ASSIGNMENT:
The lines to repeat are those below from the one containing "Uncheck Enable full-page" down to the one containing "Image resolution: width=617", both included; reproduce them exactly and nothing else.

WORKING DATA:
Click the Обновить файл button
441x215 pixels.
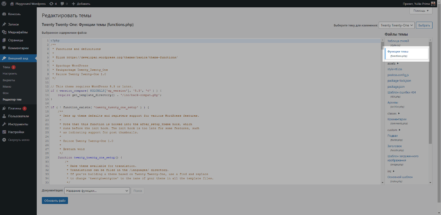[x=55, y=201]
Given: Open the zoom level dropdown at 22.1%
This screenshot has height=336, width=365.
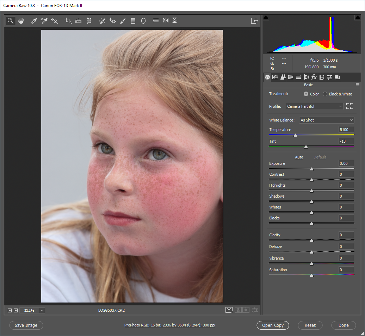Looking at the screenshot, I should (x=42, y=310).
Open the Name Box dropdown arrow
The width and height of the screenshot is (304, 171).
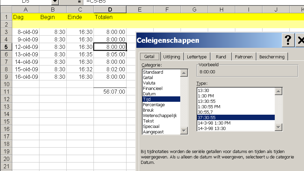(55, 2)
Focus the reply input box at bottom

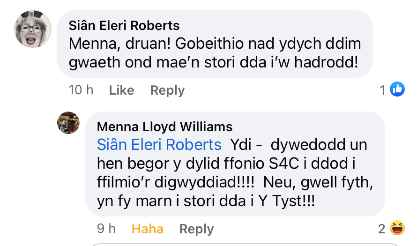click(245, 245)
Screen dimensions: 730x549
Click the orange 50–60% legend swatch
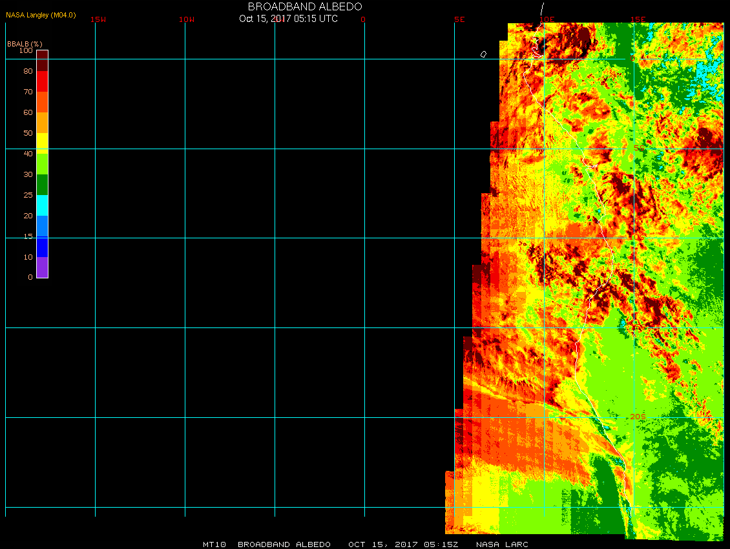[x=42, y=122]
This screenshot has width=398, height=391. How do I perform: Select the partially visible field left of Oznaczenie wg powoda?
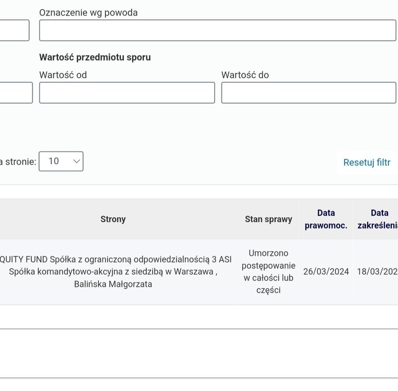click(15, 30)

...

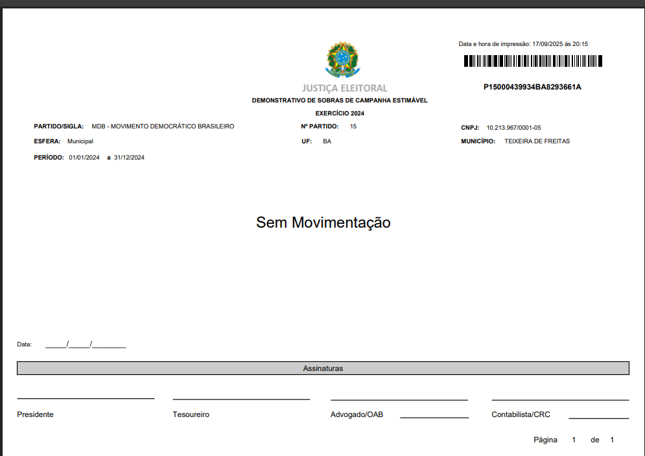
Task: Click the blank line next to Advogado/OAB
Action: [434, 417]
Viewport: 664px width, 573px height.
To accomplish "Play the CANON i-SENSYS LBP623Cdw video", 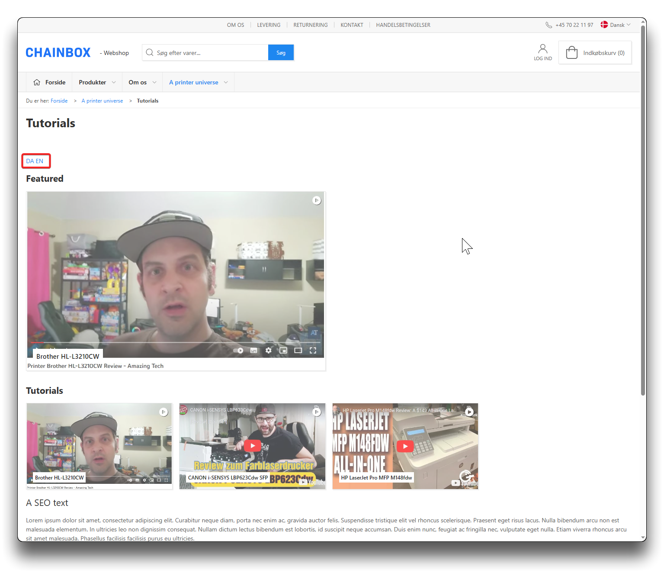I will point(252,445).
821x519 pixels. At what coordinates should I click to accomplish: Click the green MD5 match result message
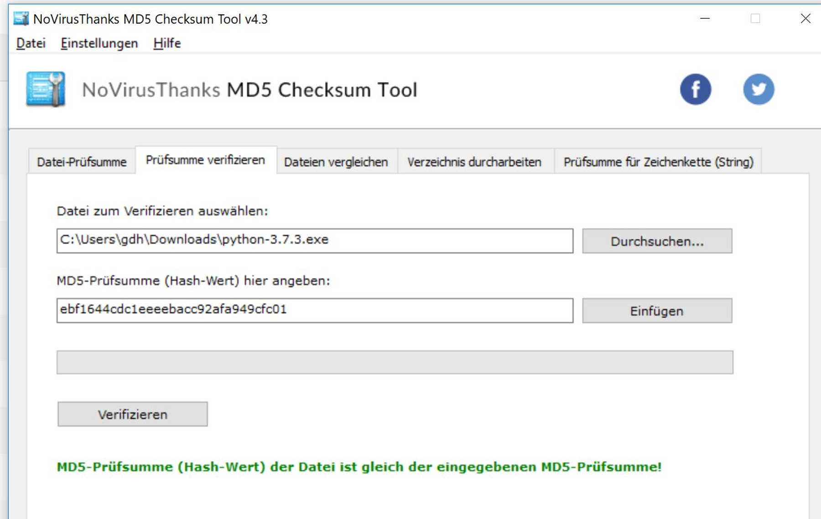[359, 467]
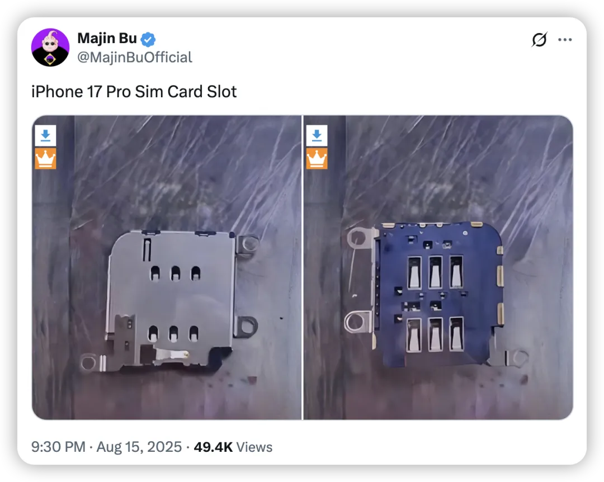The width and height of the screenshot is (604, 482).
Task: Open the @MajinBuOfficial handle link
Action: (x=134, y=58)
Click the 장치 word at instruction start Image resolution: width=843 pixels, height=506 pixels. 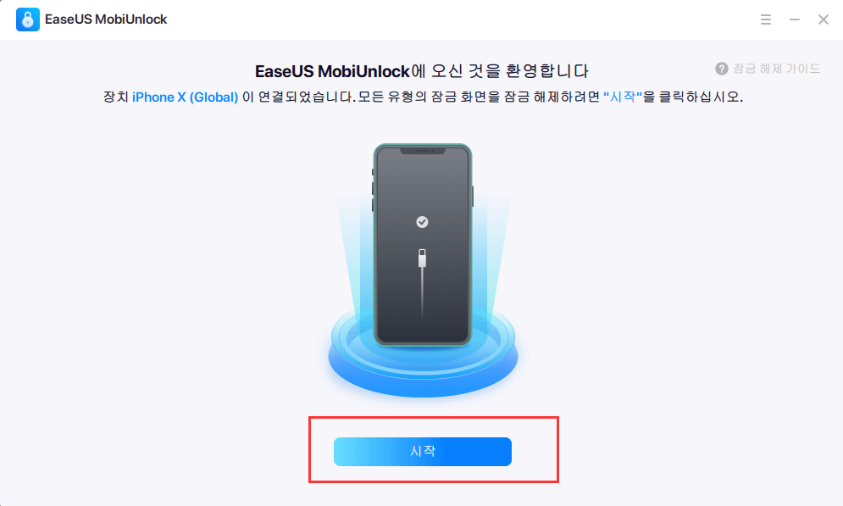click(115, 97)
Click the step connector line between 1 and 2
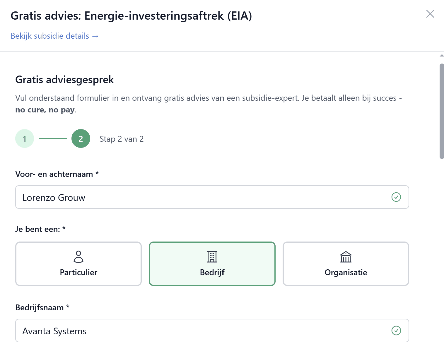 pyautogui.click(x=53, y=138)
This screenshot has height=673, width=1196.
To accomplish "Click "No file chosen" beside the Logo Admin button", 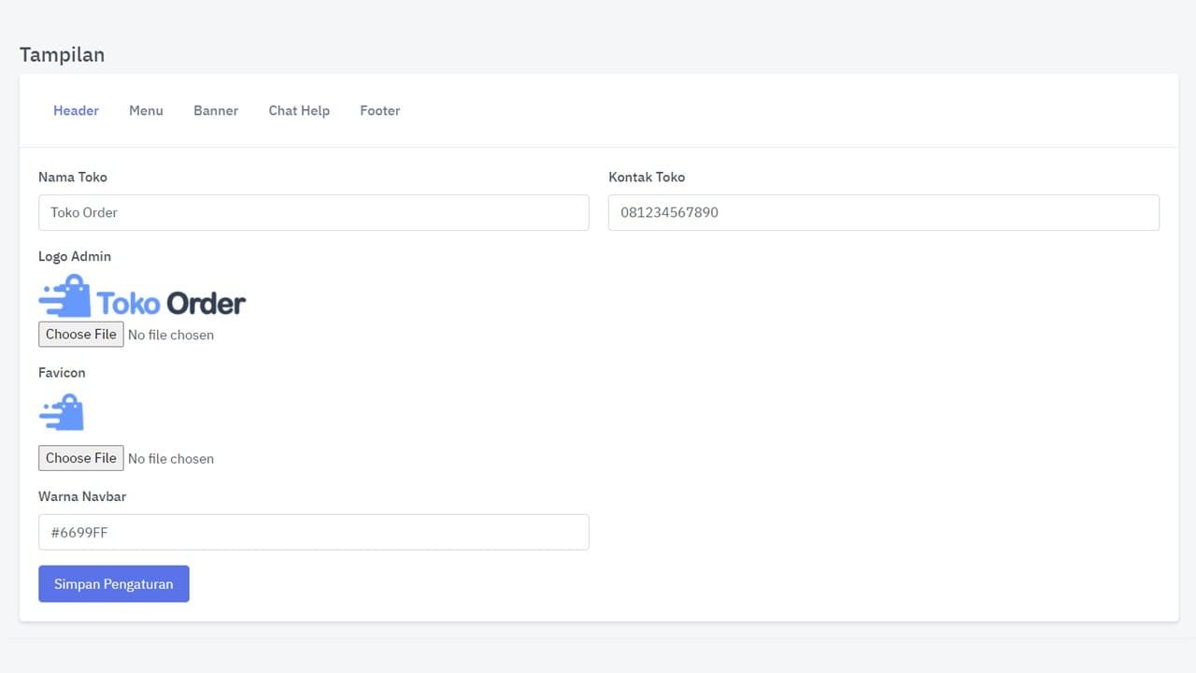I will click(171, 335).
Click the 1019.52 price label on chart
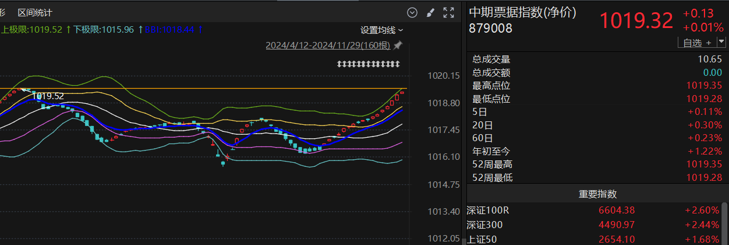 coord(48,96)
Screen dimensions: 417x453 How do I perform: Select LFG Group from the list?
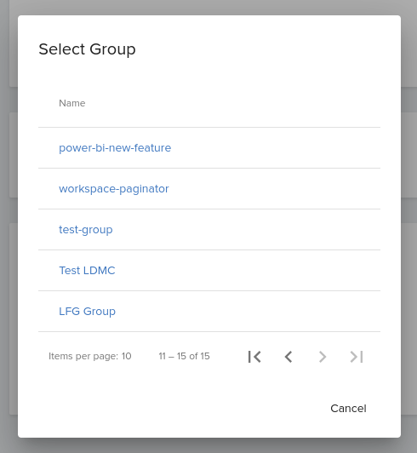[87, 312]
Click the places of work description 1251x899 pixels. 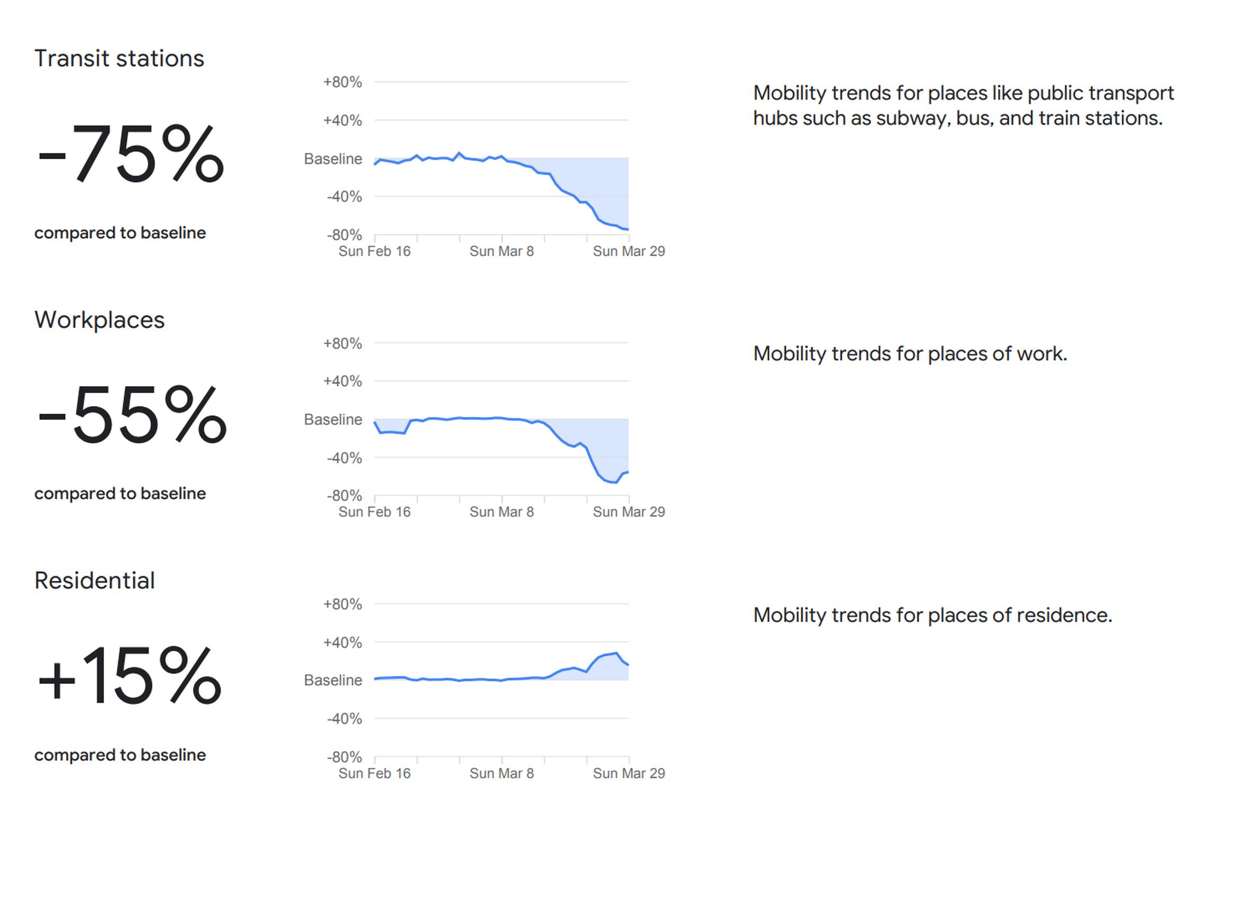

--

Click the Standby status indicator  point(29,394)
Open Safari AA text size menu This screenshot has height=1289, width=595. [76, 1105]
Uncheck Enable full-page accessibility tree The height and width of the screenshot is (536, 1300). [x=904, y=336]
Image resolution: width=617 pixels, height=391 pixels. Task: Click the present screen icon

TASK RESPONSE:
Uncheck Enable full-page accessibility tree The height and width of the screenshot is (536, 1300). [x=904, y=336]
Image resolution: width=617 pixels, height=391 pixels. Task: Click the present screen icon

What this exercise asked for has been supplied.